ADP and Stanford Digital Economy Lab’s Canaries dashboard tracks AI’s real-time impact on over 700 occupations, revealing that AI is automating entry-level tasks—particularly reducing early career roles like software developers—while augmenting complex jobs such as radiology. This data-driven tool helps employers make informed decisions on leveraging AI to either streamline operations or enhance human capabilities, shifting the AI workforce conversation from speculation to measurable facts.
The rapid advancement of AI technology is significantly transforming the labor market, prompting the need for real-time tracking of its impact on various occupations. To address this, ADP has partnered with the Stanford Digital Economy Lab to launch the Canaries dashboard, a tool designed to monitor how AI is reshaping work based on actual labor market data. This initiative aims to shift the conversation about AI from speculation to measurable facts, providing insights into how AI affects different jobs and workers in near real-time.

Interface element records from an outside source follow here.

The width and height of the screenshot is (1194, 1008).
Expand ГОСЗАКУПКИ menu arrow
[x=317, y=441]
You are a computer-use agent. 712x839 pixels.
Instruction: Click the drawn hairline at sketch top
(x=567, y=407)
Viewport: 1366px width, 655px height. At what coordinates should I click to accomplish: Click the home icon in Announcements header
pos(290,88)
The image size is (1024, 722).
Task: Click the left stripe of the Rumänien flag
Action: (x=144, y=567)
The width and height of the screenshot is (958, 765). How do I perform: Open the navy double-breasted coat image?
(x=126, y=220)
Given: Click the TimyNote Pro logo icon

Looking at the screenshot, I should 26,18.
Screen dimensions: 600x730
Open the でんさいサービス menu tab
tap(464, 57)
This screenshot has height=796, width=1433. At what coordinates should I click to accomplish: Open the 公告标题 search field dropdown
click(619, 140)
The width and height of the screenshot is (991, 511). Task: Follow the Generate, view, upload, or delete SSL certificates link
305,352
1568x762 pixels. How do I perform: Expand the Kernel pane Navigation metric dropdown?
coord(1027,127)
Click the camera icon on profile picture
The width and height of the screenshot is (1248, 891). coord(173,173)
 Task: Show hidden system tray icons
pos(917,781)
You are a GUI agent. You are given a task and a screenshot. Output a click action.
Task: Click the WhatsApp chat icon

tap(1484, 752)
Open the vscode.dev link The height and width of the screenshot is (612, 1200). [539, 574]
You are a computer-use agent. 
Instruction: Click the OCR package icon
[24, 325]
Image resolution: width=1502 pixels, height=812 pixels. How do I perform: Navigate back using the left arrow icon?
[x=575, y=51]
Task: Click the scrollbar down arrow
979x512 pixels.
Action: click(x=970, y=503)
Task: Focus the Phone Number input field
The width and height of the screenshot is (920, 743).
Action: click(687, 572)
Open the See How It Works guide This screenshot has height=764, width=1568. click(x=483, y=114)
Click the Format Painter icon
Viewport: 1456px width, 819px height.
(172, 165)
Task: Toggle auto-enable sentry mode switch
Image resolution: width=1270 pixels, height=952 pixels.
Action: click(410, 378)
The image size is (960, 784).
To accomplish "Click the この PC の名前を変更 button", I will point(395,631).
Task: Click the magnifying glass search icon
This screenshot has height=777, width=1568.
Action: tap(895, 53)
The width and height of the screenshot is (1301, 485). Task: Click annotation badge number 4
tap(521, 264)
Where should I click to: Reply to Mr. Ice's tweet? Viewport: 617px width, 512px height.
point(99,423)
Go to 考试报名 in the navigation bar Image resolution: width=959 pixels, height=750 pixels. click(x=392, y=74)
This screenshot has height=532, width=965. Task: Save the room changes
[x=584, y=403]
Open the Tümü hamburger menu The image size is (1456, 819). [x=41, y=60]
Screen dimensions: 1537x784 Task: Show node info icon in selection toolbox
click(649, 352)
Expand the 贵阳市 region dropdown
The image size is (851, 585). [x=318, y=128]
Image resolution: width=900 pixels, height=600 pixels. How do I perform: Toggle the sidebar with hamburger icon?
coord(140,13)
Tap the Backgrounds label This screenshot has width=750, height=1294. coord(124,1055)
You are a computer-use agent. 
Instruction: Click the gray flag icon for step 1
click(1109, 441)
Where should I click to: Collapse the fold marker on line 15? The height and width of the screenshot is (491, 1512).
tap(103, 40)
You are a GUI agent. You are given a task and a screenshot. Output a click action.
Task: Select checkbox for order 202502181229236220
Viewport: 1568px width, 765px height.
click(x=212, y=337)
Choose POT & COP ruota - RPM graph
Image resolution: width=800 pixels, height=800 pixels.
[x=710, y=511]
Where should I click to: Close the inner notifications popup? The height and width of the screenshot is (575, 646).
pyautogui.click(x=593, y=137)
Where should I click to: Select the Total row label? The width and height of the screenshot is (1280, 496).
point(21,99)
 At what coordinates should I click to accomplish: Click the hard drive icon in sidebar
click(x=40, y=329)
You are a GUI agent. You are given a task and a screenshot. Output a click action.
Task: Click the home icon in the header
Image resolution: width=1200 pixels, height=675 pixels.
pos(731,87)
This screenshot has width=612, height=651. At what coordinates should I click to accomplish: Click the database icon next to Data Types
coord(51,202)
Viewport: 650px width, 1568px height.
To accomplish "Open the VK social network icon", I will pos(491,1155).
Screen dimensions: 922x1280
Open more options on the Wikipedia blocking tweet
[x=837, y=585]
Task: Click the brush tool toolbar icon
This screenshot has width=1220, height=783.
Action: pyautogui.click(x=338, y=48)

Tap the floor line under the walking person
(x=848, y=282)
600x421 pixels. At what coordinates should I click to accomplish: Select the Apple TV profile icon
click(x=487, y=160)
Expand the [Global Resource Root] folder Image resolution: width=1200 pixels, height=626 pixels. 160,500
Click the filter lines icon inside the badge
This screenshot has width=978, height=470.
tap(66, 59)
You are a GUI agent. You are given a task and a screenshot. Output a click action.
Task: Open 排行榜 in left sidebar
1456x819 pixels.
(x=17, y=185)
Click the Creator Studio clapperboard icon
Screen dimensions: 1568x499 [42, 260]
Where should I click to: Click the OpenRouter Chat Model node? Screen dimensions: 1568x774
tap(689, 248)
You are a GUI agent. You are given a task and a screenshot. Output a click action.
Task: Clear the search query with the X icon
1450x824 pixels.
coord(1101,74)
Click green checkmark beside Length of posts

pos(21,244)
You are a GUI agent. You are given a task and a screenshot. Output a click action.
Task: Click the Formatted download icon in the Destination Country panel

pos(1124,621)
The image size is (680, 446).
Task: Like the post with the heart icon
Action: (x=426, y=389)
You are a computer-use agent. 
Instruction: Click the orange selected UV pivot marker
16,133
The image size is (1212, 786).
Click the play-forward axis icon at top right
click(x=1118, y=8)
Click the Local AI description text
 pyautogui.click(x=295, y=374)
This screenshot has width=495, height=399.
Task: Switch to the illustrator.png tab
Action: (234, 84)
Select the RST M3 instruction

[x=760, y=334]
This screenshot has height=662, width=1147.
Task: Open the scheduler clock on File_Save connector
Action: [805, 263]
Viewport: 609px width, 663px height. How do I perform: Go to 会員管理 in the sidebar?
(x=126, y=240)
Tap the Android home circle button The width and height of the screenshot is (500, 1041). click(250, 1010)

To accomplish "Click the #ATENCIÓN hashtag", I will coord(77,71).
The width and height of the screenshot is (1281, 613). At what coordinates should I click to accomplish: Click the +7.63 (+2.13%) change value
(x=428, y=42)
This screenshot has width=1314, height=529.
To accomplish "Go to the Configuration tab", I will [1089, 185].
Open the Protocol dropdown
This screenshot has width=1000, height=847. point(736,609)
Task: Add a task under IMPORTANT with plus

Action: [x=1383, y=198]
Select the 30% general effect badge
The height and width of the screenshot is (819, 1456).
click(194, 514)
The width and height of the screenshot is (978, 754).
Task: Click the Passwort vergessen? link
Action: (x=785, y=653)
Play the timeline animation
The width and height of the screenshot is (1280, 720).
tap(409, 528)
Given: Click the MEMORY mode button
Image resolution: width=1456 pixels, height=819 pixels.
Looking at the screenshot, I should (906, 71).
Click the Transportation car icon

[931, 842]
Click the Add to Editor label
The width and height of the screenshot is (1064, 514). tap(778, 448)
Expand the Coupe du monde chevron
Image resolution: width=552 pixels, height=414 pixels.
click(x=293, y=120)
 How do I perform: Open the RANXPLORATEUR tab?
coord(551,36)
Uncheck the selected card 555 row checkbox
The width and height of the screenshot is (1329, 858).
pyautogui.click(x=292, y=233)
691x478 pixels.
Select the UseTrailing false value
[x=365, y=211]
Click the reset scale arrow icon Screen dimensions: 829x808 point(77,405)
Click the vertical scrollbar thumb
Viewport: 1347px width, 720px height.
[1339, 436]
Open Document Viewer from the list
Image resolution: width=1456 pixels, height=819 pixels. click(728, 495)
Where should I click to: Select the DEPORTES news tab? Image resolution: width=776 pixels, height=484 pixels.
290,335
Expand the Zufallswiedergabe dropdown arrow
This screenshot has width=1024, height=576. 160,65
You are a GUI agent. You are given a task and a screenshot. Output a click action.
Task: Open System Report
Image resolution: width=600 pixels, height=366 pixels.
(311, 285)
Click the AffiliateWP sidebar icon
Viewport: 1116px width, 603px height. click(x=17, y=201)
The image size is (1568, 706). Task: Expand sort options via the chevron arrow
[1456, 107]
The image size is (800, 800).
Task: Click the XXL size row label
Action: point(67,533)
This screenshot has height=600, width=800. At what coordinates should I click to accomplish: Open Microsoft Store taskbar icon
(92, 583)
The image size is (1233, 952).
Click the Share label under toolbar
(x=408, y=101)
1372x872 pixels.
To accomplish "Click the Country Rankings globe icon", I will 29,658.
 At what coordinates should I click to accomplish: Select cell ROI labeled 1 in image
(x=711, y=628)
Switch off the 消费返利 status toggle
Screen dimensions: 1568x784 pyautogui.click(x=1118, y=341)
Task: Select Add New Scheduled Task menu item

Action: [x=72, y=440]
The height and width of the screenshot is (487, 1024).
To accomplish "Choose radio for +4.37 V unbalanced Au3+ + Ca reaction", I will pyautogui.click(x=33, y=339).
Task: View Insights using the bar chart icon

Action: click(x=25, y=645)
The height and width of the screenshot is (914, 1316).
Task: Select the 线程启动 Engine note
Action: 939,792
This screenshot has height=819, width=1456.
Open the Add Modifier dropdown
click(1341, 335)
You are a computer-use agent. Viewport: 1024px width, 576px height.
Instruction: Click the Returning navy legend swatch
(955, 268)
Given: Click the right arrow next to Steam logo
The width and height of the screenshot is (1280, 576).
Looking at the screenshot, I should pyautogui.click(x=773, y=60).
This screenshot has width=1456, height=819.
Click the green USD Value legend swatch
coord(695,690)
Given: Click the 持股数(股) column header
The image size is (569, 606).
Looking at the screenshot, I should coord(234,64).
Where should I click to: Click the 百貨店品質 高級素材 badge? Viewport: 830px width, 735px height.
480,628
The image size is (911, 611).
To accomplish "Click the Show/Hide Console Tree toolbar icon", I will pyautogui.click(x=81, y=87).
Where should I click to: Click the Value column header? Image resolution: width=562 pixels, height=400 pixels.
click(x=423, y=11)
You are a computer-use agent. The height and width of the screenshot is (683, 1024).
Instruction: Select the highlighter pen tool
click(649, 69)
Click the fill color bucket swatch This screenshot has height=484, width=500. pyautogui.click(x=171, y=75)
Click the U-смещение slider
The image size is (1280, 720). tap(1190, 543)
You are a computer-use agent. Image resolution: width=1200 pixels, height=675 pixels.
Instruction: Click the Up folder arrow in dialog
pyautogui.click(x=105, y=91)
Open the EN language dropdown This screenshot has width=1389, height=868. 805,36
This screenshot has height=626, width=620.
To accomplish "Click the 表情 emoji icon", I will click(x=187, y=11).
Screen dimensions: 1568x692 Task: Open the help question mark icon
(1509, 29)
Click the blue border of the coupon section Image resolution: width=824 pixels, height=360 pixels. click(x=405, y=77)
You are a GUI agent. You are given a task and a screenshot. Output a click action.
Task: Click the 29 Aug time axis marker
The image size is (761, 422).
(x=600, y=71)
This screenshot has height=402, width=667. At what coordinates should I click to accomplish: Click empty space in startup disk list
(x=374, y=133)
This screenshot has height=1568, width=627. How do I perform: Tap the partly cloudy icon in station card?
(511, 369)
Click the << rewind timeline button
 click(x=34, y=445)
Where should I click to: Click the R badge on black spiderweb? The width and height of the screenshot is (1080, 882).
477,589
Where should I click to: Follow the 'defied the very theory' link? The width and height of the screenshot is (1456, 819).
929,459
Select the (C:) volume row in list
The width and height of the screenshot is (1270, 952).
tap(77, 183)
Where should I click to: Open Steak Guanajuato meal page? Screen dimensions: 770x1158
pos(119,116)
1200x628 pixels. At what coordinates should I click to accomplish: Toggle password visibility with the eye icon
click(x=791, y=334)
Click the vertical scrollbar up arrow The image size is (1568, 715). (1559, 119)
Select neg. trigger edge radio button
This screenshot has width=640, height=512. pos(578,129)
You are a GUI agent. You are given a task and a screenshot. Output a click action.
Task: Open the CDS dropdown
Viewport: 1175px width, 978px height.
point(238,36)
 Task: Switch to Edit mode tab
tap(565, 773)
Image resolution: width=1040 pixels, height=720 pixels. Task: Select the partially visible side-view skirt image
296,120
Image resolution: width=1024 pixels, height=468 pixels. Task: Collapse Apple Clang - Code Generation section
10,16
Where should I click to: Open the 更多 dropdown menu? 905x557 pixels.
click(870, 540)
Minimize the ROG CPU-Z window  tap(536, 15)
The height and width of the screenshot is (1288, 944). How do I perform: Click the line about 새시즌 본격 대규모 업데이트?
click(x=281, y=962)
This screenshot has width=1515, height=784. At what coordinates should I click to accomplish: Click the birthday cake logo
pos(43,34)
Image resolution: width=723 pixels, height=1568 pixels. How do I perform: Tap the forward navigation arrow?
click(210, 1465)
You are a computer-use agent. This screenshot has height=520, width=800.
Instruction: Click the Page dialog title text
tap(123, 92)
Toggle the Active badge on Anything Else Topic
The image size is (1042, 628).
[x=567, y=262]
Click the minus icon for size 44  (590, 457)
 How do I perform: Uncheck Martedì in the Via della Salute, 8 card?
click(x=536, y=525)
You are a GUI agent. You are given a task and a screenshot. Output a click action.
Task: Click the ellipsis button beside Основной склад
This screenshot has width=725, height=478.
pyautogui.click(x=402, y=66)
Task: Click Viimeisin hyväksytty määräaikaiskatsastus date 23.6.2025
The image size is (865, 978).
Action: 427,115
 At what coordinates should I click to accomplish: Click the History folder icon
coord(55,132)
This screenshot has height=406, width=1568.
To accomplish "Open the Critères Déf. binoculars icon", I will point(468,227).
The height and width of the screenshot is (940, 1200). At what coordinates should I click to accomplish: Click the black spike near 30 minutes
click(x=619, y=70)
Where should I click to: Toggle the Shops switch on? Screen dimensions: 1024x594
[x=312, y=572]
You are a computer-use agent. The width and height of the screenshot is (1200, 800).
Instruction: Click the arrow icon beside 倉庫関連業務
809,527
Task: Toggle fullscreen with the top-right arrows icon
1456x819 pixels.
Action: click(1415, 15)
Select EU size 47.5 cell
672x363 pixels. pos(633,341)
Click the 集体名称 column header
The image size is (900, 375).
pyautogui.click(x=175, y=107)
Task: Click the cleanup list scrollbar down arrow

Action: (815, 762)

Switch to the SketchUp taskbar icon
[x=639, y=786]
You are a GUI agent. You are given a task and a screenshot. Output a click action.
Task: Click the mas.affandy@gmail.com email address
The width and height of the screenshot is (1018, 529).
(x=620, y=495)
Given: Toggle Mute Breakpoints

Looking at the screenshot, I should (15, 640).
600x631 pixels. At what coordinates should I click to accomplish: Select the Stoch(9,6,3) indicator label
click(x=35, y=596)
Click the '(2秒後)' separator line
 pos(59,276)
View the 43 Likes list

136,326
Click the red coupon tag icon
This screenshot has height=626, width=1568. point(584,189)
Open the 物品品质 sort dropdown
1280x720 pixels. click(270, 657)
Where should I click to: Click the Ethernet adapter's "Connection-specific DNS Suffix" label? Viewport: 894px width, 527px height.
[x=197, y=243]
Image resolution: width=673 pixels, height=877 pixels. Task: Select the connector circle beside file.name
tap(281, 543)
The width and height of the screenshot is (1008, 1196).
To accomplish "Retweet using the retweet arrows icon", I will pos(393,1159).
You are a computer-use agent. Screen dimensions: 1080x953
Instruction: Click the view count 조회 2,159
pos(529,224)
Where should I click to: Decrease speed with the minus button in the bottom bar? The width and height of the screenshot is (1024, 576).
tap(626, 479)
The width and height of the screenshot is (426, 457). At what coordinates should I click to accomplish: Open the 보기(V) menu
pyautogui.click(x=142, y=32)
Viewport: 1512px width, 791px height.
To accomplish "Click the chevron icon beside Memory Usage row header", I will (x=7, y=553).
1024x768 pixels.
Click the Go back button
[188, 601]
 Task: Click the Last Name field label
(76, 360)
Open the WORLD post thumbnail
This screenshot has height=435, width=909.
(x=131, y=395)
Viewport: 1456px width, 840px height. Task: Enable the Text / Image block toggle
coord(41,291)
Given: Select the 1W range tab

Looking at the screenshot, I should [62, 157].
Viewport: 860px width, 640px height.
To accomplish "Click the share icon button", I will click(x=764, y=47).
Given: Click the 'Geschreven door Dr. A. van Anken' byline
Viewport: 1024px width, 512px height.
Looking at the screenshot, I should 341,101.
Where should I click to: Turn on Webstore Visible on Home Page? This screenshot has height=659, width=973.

One notable finding from the dashboard is the divergent impact of AI on early career workers, particularly those aged 22 to 25. The data reveals a bifurcation where industries exposed to AI are experiencing a contraction in early career employment, while others remain unaffected. For example, since the introduction of ChatGPT in late 2022, there has been a 20% decline in early career software developers, whereas older workers in the same field have seen growth. This suggests that AI is automating tasks typically performed by less experienced workers, leading to a reduction in entry-level roles.
The dashboard’s granular approach categorizes over 700 occupations by their exposure to AI, allowing for a detailed understanding of how AI affects workers differently based on their roles and experience levels. AI’s role in the workplace is evolving from merely automating tasks to augmenting human capabilities, especially in complex jobs. For instance, radiologists benefit from AI as a diagnostic aid, enabling them to focus more on patient interaction and complex decision-making rather than routine analysis, highlighting AI’s potential to enhance rather than replace human work.
Tracking AI’s impact at the task level rather than broad market trends is crucial for understanding real economic effects. While some sectors like software development show clear signs of automation-driven job contraction for early career workers, other fields demonstrate AI’s role in augmenting productivity and creating new value. Employers face the challenge of leveraging AI to extend human capabilities and foster innovation rather than simply using it as a tool for efficiency and cost-cutting.
Ultimately, the data from the Canaries dashboard empowers employers to make informed decisions about integrating AI into their operations. While corporate narratives around AI’s impact vary, the evidence suggests that AI can both streamline work processes and enhance problem-solving abilities. The key lies in how businesses choose to deploy AI—whether as a means to reduce headcount or as a tool to boost productivity and create new opportunities. This real-time data helps ground discussions about AI’s role in the workforce in current realities rather than speculation.